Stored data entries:
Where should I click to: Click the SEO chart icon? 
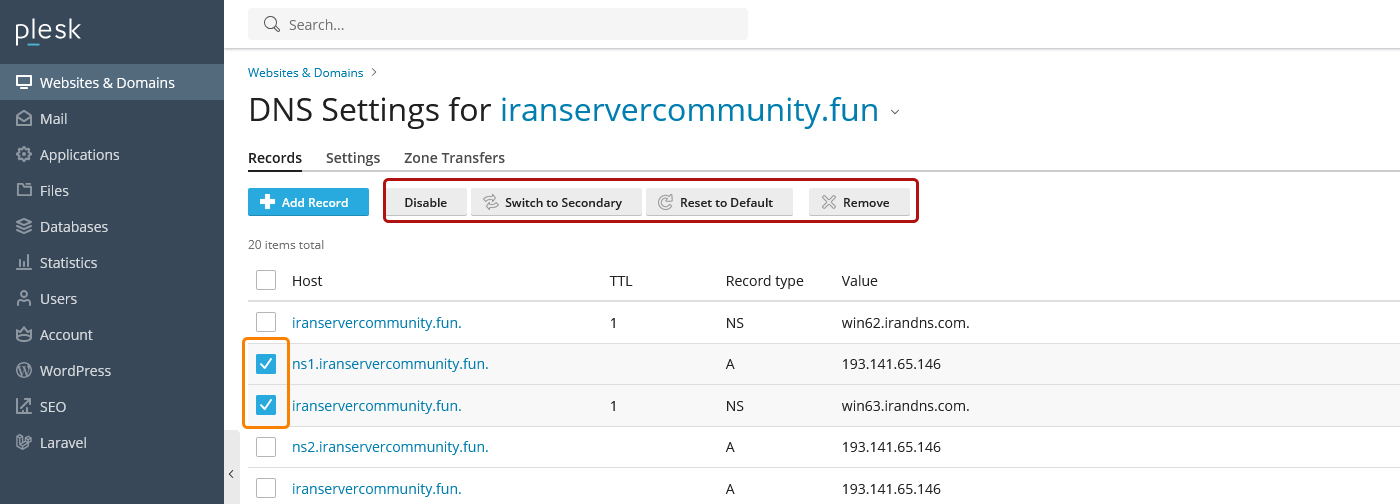point(24,407)
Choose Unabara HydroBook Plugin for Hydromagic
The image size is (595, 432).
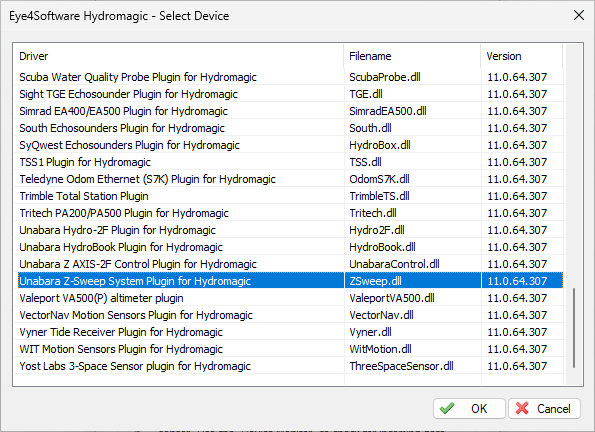pyautogui.click(x=288, y=247)
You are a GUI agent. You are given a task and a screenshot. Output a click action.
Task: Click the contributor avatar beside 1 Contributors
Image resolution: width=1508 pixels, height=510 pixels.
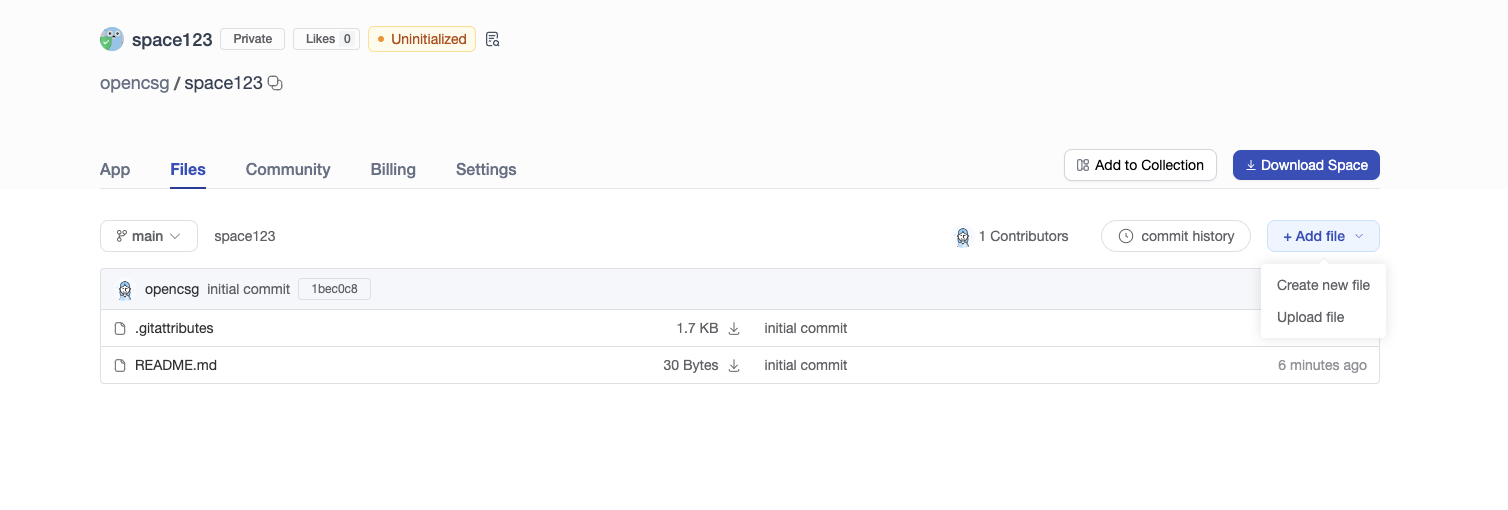(963, 236)
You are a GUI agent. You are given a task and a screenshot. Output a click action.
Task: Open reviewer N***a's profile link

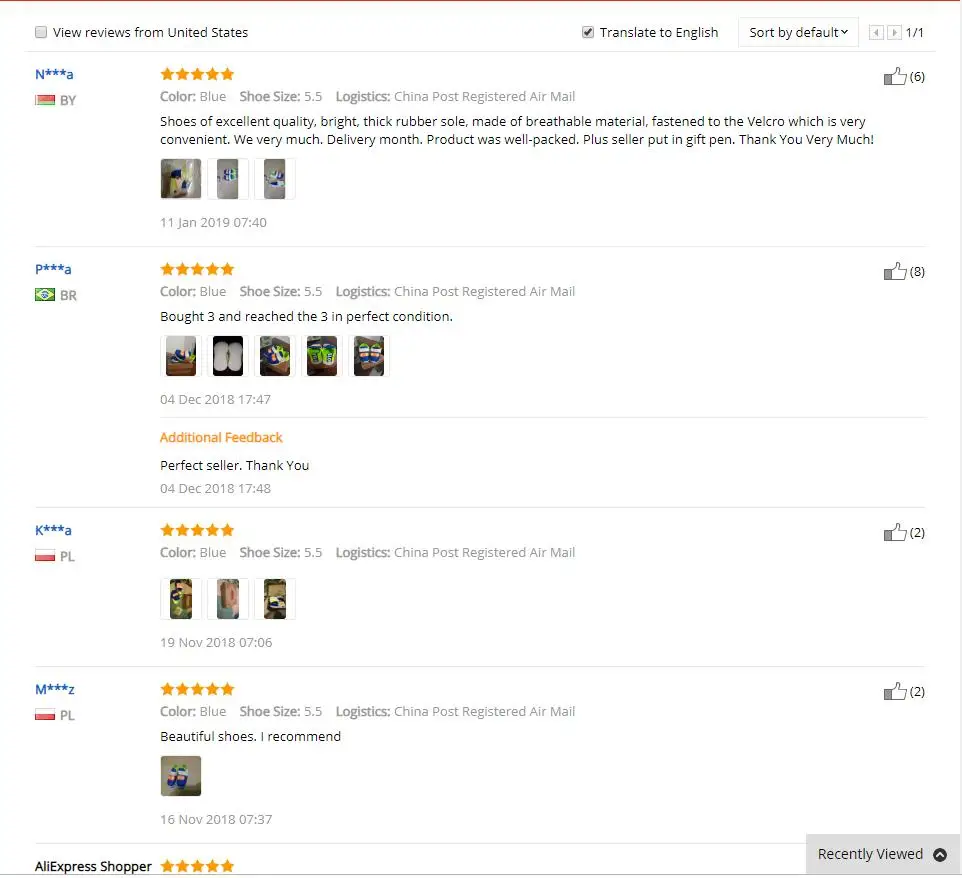(x=54, y=74)
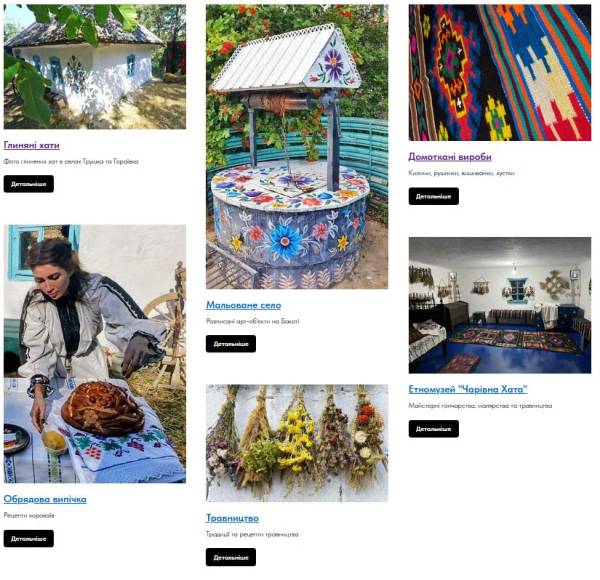This screenshot has width=600, height=580.
Task: Click the dried herb bundles photo
Action: [297, 443]
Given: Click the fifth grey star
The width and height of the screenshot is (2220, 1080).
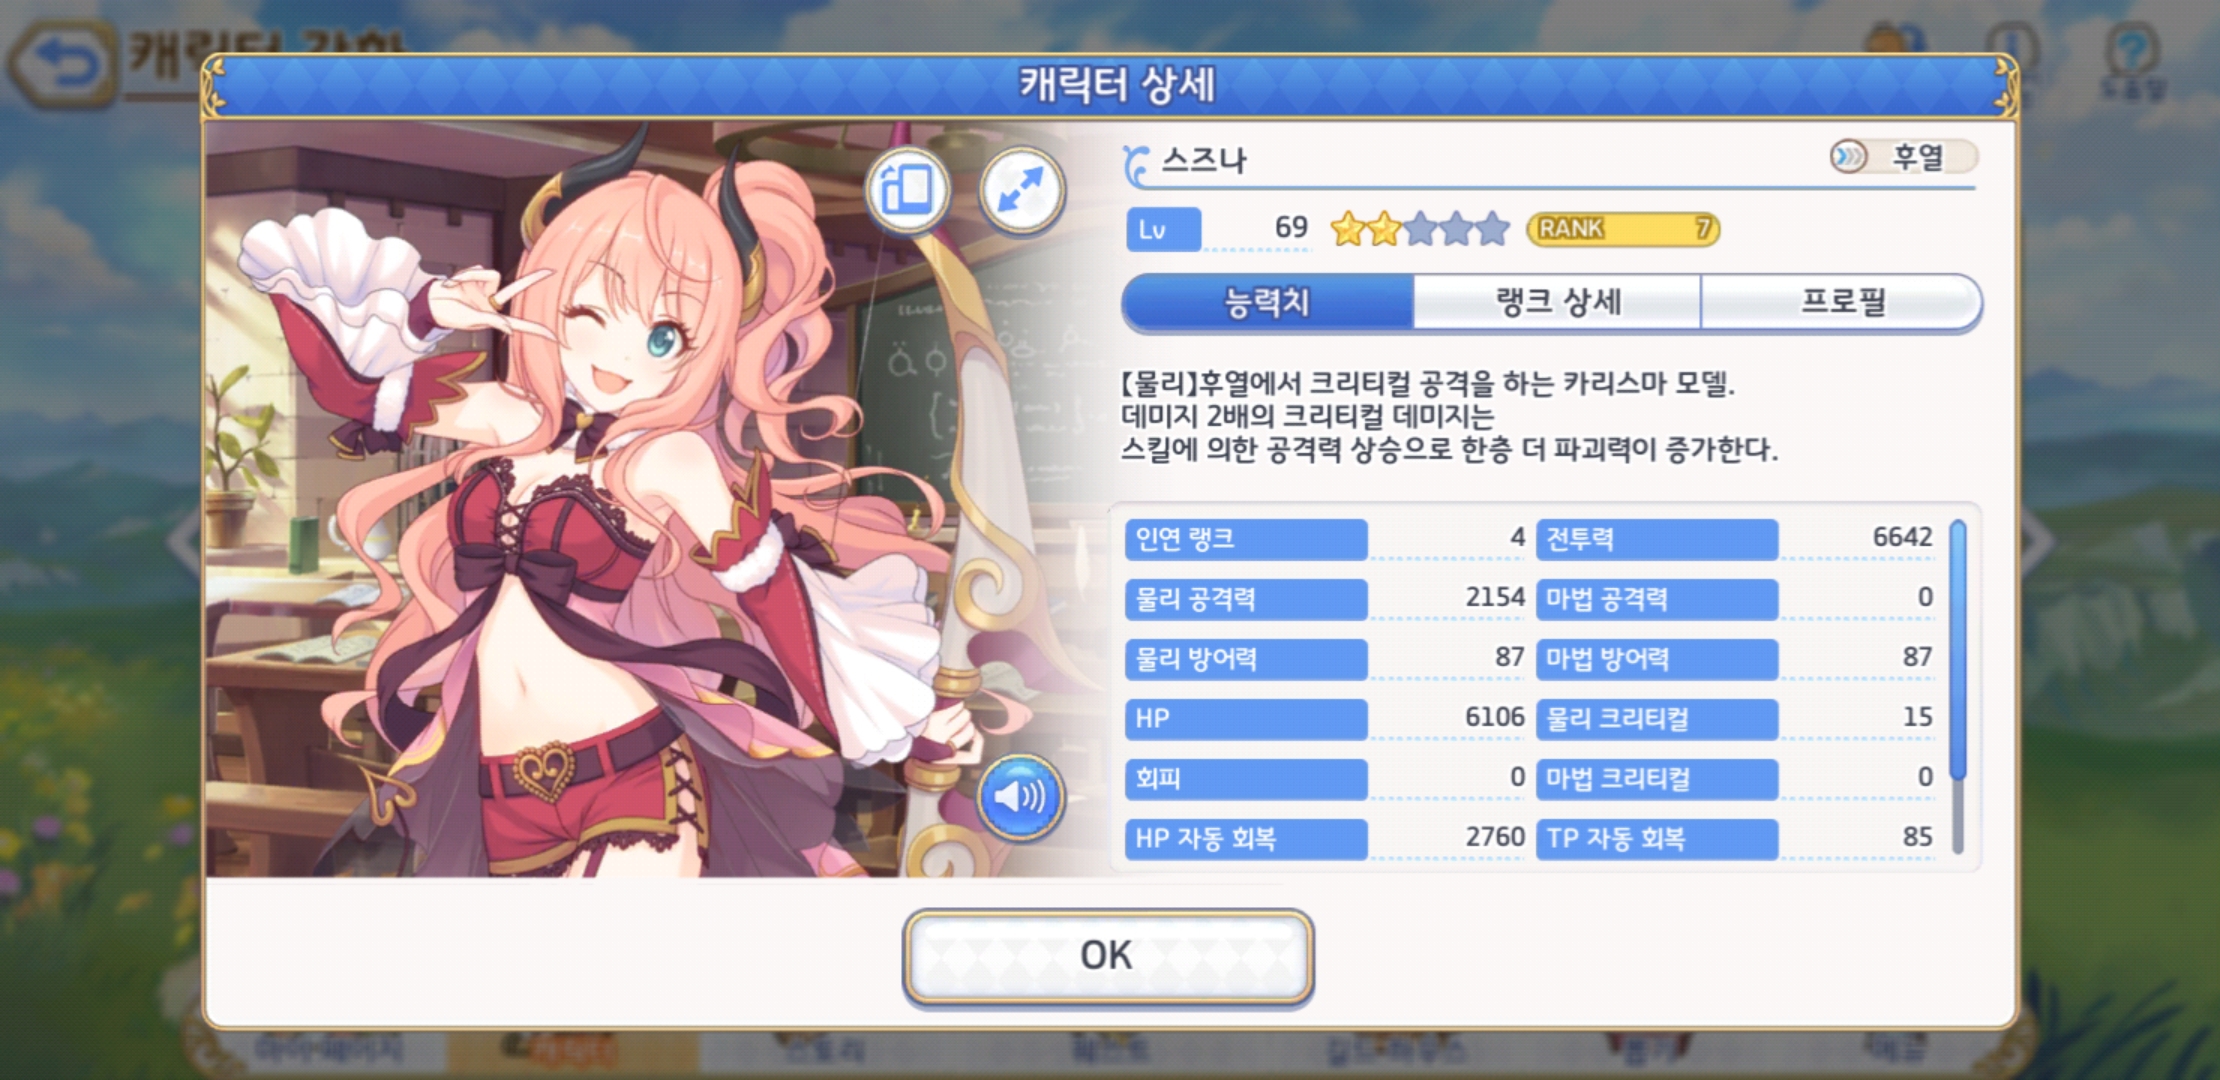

> _TASK STATEMENT_: Exclude the images and copy every record above exactly.

> _SOLUTION BELOW_:
Where should I click to: Click the SEO chart icon? 
point(24,407)
Choose Unabara HydroBook Plugin for Hydromagic
The image size is (595, 432).
pyautogui.click(x=288, y=247)
You are a GUI agent. You are given a task and a screenshot. Output a click action.
Task: Click the contributor avatar beside 1 Contributors
Image resolution: width=1508 pixels, height=510 pixels.
(963, 236)
You are a GUI agent. You are given a task and a screenshot. Output a click action.
Task: Open reviewer N***a's profile link

(x=54, y=74)
This screenshot has width=600, height=580.
Task: Click the dried herb bundles photo
Action: [297, 443]
Given: Click the fifth grey star
The width and height of the screenshot is (2220, 1080).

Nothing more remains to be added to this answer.